說到半途,紫鈺娥眉猛地一緊,跟着嬌叱一聲,揚手將信札射回。
紫鈺出手雖快,信札來勢卻慢,飄飄蕩蕩,恍若無力。
蔣忠不知何意,看到信札已至面前,伸手欲接。
“接不得。”
不知由什麼地方而來,一人閃電現身,擋在蔣忠之前,猿臂輕展,將信攫於掌中,接着便是聲悶響,信札爆炸,碎紙滿天飛揚。
蔣忠嚇出了一身冷汗,看不出這女子外表溫靜,一出手居然如此剛烈,更兼有這等凌厲的內力,剛剛若他當真接信,以那爆炸的威力,莫說出醜,弄不好甚至當場廢去一隻手掌。
“多謝將軍出手相救。”
見到主子現身,蔣忠躬身下拜。
“藏頭縮尾的傢伙,終於肯露面了嗎?”
紫鈺冷哼一聲,她便是因爲發覺了這討厭的人潛伏在左近,所以才猛下重手,藉此逼他現身。

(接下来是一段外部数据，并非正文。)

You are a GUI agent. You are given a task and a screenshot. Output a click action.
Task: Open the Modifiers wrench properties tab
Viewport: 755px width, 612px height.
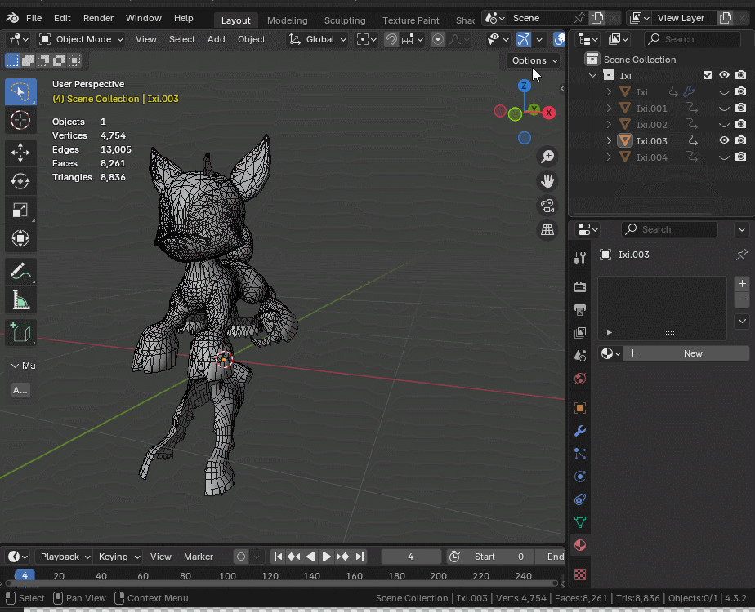point(580,431)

“將軍”的外表十分俊朗,高佻的個子,白皙的皮膚,就像尊完美的雕像,有種看不出年齡的美感。
金色的短髮,如同赤金般耀眼,而形狀極爲姣好的臉孔,覆蓋了半邊面具,湛藍的眼珠,燦若水晶,內中散發的,是足以使人冷徹心扉的光彩,配合脣邊犀利的笑意,讓所有人明白,他,決不是易與之輩。
“你不該硬逼我現身啊!紫鈺。”
“男子漢大丈夫,敢作敢當。”
紫鈺道:“公瑾,你有膽子干涉我的行事,就沒有膽量承擔嗎?”
打從入門的第一天起,基於某種潛在的危機感,紫鈺便瞧這個師兄不順眼,討厭他的作風,討厭他的言語,原本自制功夫甚強的她,只要碰觸到有關這人的事,便很容易因爲被他的氣質所刺激,而憤怒得失去理智。
“沒有錯,本來雷峰盛會怎麼樣,與我無關,全由你負責,依照師尊的意思,我只需從旁督導。”

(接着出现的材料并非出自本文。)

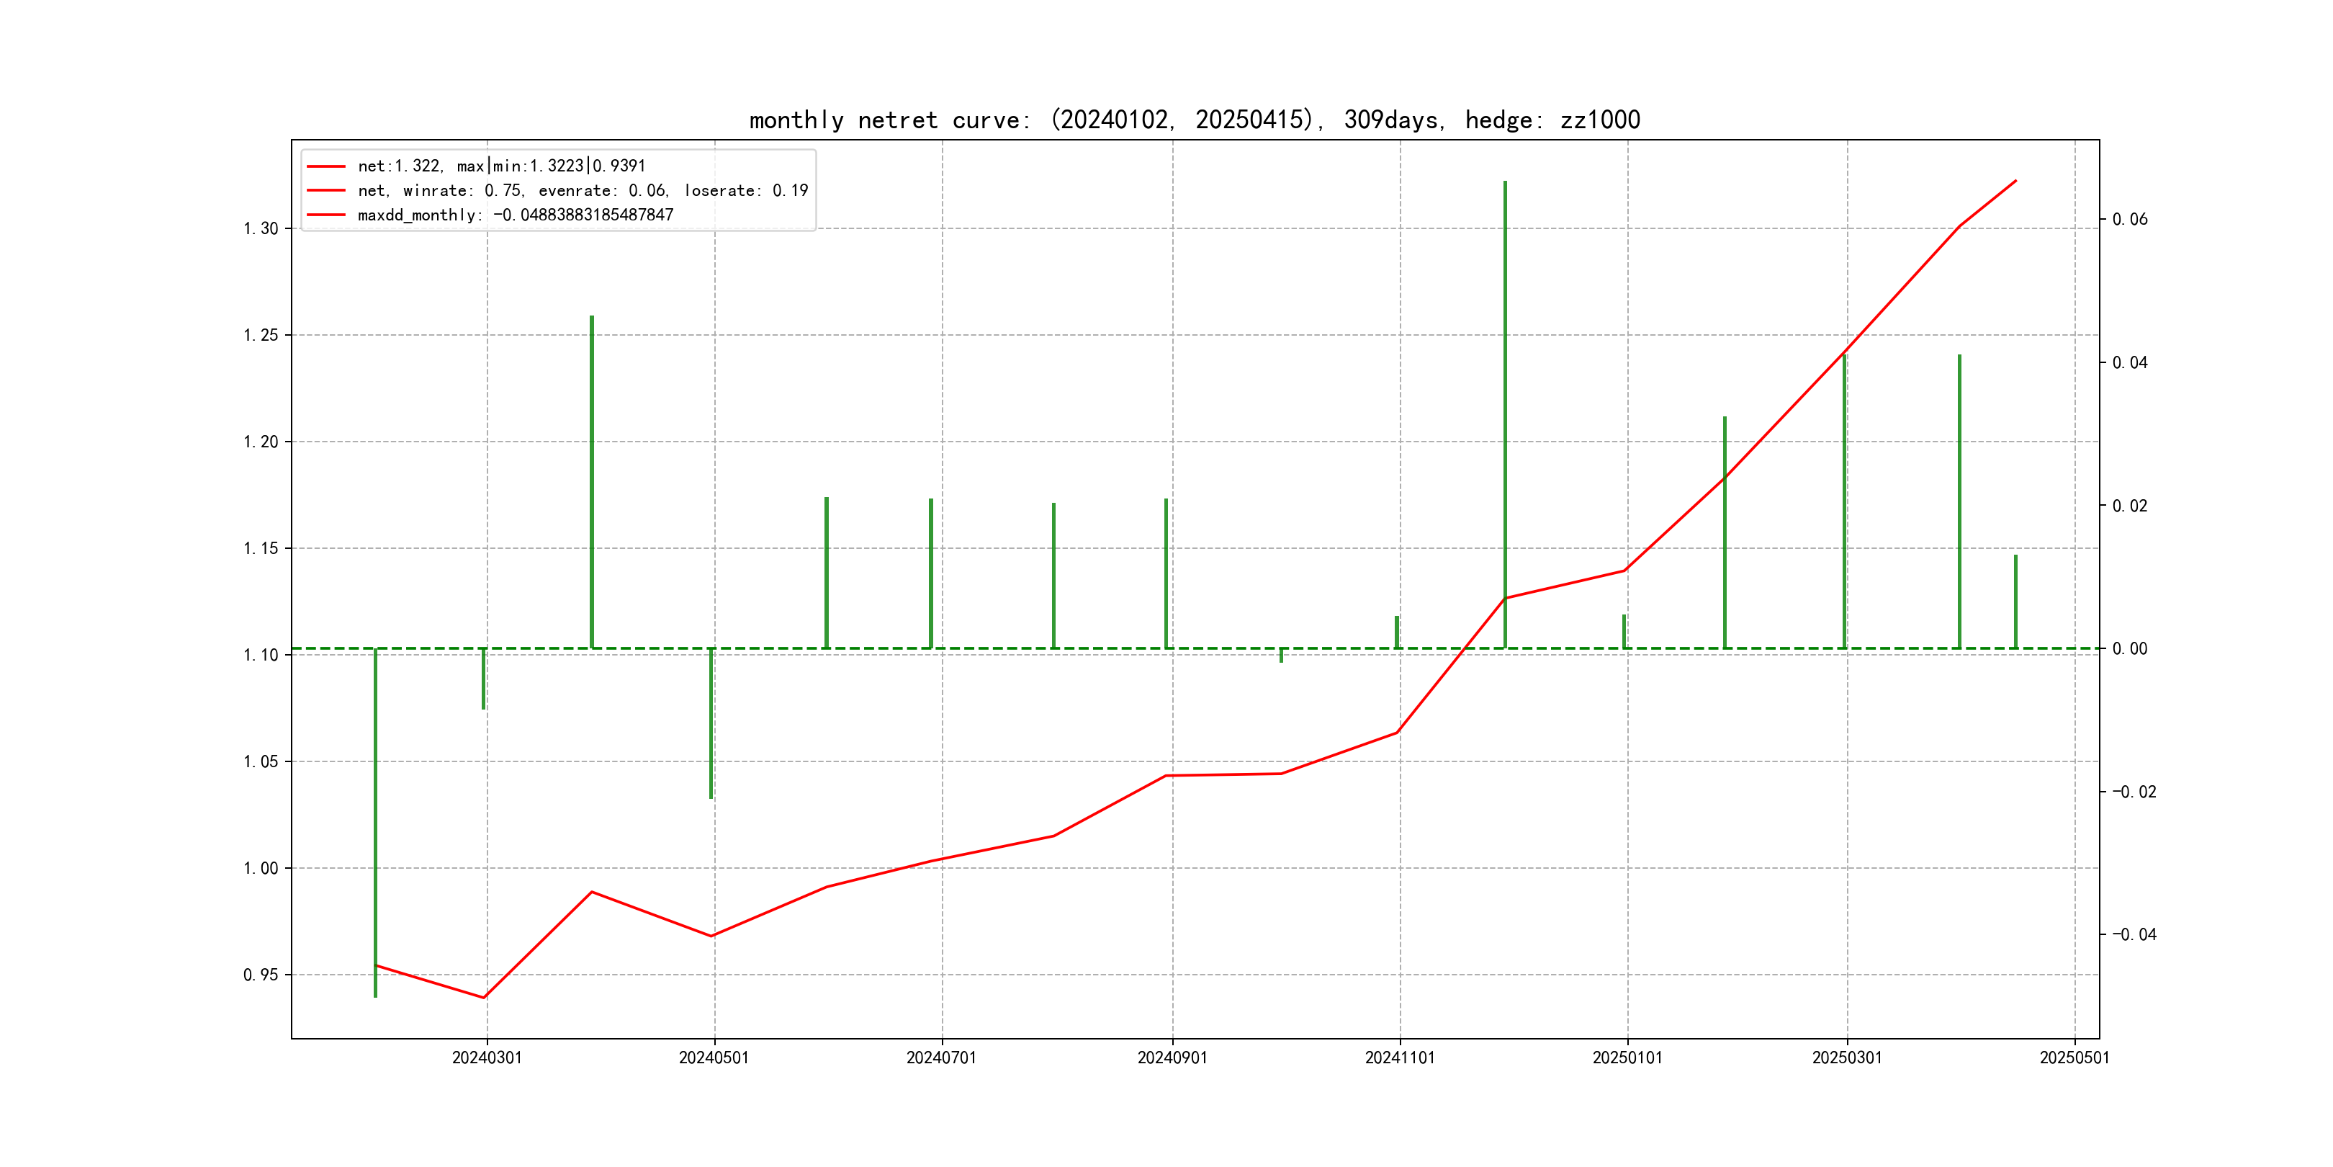Image resolution: width=2333 pixels, height=1167 pixels.
Task: Click the 20240301 x-axis label
Action: coord(486,1057)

公瑾道:“可是,那野小子的進境,出乎了我的意料,在短短時間之內,成長驚人,當然,莉雅公主的出現,也是造成失算的理由。”
“這樣發展下去,我原本的規劃,有受到破壞的可能,爲了要確保這種情形不會發生,從現在起,監視他們的工作,由我親自處理。”
公瑾停了停,道:“再說,我懷疑現在的你,有處理大事的能力。”
“你這是什麼意思?”紫鈺怒道。
“沒什麼,只是有些擔心,小師妹會否因爲沉溺男女情愛,而失去了正確的判斷力。”
一聲巨響,紫鈺舉掌一拍,將堅固的茶几,轟斷成兩截。
“你自己的私事出了問題,少全往我這推。”紫鈺怒喝道。
“喜歡什麼人,那是我自己的事,輪不到你來管,對於我所傾心的男人,我相信他有他價值的存在,可是,我不會因爲這樣,而忘記了本來的責任,公與私,我分得很清,也會處理的很好。”
儘管急怒攻心,紫鈺那傾城的美麗,仍沒有半點失色,兩頰緋紅,鳳目含威,怒氣勃發的她,雖然失去了平時的冷靜溫婉,但卻更增添了三分英氣,麗如盛開的火紅玫瑰,豔美絕倫。
美人含怒,真是件賞心悅目的風景。
面臨對方的怒意,公瑾好整以暇地欣賞着。
“要說公私不分,你最好檢討一下自己,恩師的命令,只有要我們在中秋之夜,以血開封,取出寶物,並沒有提及其他。”
紫鈺一一分析,冷靜回辯道:“換言之,除此之外的種種,全是你自己的私事,與任務無關,我無需聽你的指揮,更無需爲你的私事成功與否,而有稍毫顧慮。”
公瑾不語,好半晌,他開口道:“真是遺憾!這麼看來,你我之間,已經沒有和平的解決方法了。”
乍聞此言,紫鈺不由吃了一驚,同門多年,公瑾爲人,她知之甚詳,這師兄城府極深,平日善於隱藏實力,若非緊要關頭,決不輕易出手,今次他主動訴諸武力,這麼看來,他進行的計畫必是非同小可。
“好,勝者爲王,大家手底下見真章!”
師兄妹談判破裂,劇鬥隨之爆發,衆人眼前一花,兩人已經對在一起,“碰、碰、乒”
聲連響,轉瞬間便已交手百餘招。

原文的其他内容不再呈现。